Task prompt -
Print the rows word for word, starting at the very first line and ending with the line that contains "coord(314,61)". Include both of those lines, and leave the pictures out.

Available records -
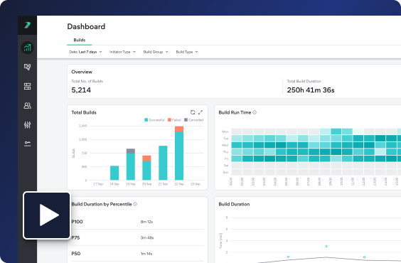401x263 pixels.
Task: Refresh the Total Builds chart
Action: click(x=193, y=112)
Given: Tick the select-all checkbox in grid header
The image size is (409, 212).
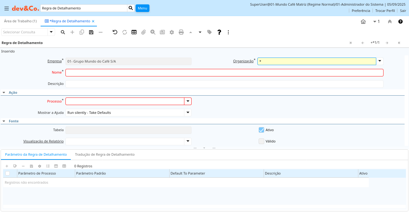Looking at the screenshot, I should [8, 173].
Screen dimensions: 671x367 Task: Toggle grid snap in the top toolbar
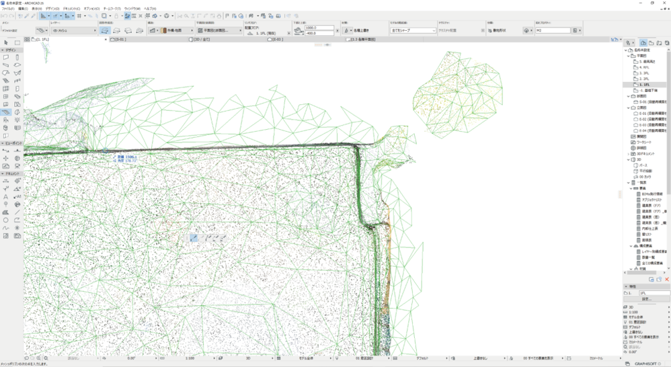(79, 15)
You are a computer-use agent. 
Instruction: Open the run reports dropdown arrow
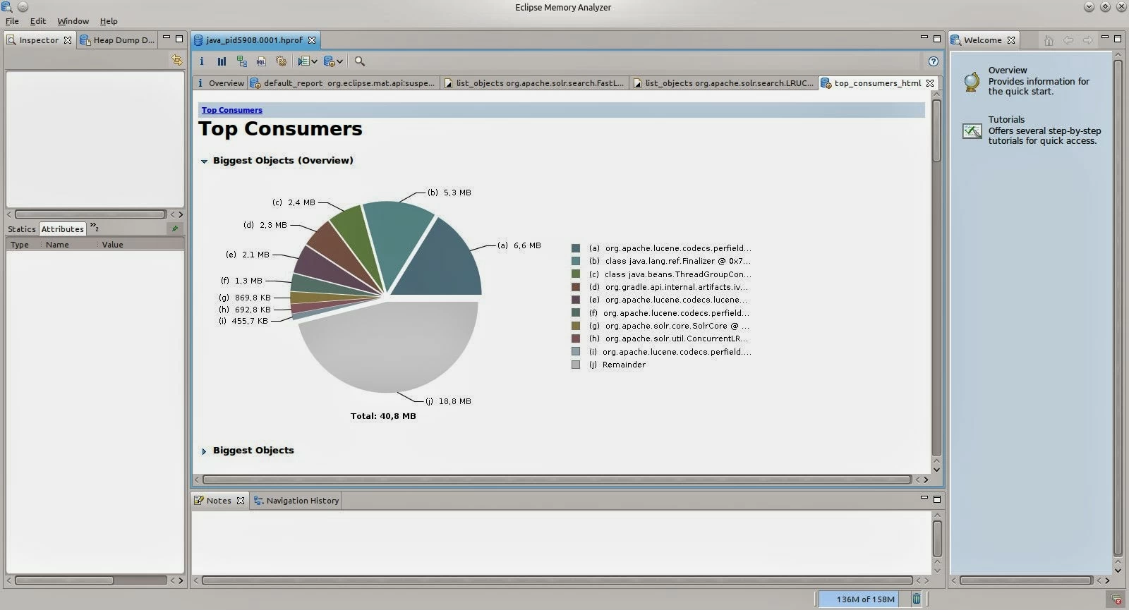coord(314,61)
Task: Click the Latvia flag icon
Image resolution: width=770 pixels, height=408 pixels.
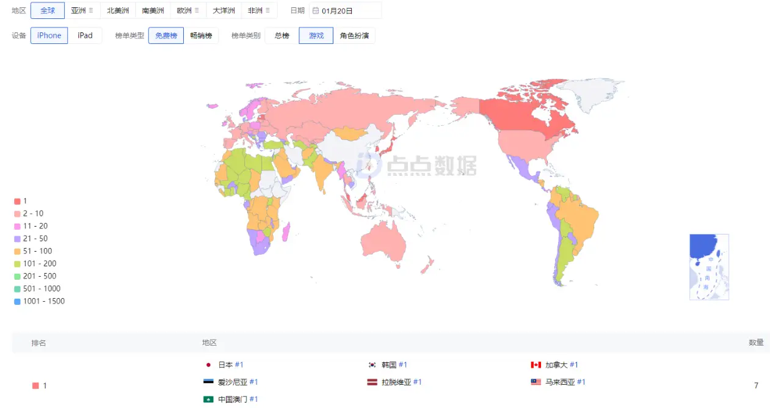Action: [x=372, y=382]
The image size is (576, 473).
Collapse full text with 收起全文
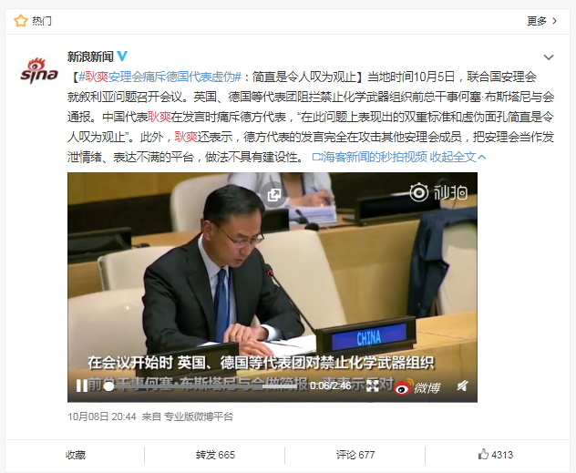click(x=458, y=157)
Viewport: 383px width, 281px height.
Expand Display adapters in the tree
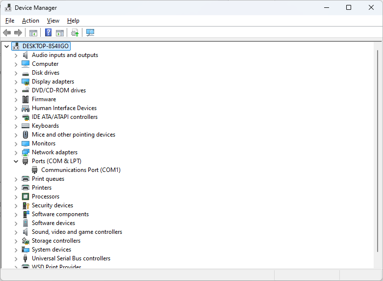16,82
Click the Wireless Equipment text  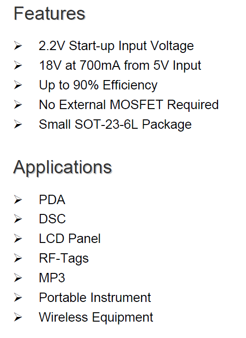pyautogui.click(x=96, y=317)
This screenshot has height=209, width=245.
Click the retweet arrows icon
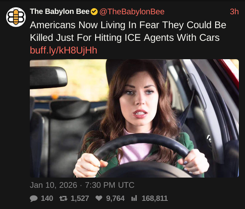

Written response -
401x263 pixels.
Task: Refresh the Total Builds chart
Action: click(x=193, y=112)
Given: Tick the select-all checkbox in grid header
The image size is (409, 212).
Looking at the screenshot, I should [8, 173].
Screen dimensions: 671x367 Task: Toggle grid snap in the top toolbar
(79, 15)
You are a computer-use agent. 
Instruction: Open the run reports dropdown arrow
coord(314,61)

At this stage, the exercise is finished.